### What to do
Each entry that appears below should be restated exactly as it is.

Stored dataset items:
+ + + + + + +

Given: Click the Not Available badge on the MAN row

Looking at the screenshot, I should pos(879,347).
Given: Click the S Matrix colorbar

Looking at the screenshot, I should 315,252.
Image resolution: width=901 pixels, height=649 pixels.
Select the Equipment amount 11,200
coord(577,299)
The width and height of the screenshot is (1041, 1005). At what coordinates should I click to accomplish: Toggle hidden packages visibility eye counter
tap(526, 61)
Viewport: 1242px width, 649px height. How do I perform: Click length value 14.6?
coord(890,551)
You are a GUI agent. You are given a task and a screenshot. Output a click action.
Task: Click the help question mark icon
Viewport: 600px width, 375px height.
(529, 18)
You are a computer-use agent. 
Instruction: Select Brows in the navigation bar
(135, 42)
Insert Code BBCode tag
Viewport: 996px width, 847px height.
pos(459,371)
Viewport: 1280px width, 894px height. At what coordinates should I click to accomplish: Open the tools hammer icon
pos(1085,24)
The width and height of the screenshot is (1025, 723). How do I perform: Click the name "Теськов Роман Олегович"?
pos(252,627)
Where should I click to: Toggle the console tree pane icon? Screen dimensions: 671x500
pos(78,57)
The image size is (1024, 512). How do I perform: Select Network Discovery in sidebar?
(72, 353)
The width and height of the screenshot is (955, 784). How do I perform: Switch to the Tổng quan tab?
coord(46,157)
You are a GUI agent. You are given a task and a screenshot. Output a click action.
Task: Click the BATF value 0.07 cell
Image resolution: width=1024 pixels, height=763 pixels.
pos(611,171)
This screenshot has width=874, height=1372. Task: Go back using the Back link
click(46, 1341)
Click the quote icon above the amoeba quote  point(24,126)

+ + + + + + +

### Response to the exercise
Given: Click the Not Available badge on the MAN row

Looking at the screenshot, I should pos(879,347).
Given: Click the S Matrix colorbar

Looking at the screenshot, I should 315,252.
Image resolution: width=901 pixels, height=649 pixels.
Select the Equipment amount 11,200
coord(577,299)
The width and height of the screenshot is (1041, 1005). At what coordinates should I click to accomplish: Toggle hidden packages visibility eye counter
tap(526, 61)
Viewport: 1242px width, 649px height. How do I perform: Click length value 14.6?
coord(890,551)
You are a GUI agent. You are given a task and a screenshot. Output a click action.
Task: Click the help question mark icon
Viewport: 600px width, 375px height.
(529, 18)
You are a computer-use agent. 
Instruction: Select Brows in the navigation bar
(135, 42)
Insert Code BBCode tag
Viewport: 996px width, 847px height.
pos(459,371)
Viewport: 1280px width, 894px height. At what coordinates should I click to accomplish: Open the tools hammer icon
pos(1085,24)
The width and height of the screenshot is (1025, 723). How do I perform: Click the name "Теськов Роман Олегович"?
pos(252,627)
Where should I click to: Toggle the console tree pane icon? Screen dimensions: 671x500
pos(78,57)
The image size is (1024, 512). How do I perform: Select Network Discovery in sidebar?
(72, 353)
The width and height of the screenshot is (955, 784). How do I perform: Switch to the Tổng quan tab?
coord(46,157)
You are a GUI agent. You are given a task and a screenshot. Output a click action.
Task: Click the BATF value 0.07 cell
Image resolution: width=1024 pixels, height=763 pixels.
pos(611,171)
This screenshot has width=874, height=1372. Task: Go back using the Back link
click(46, 1341)
Click the quote icon above the amoeba quote  point(24,126)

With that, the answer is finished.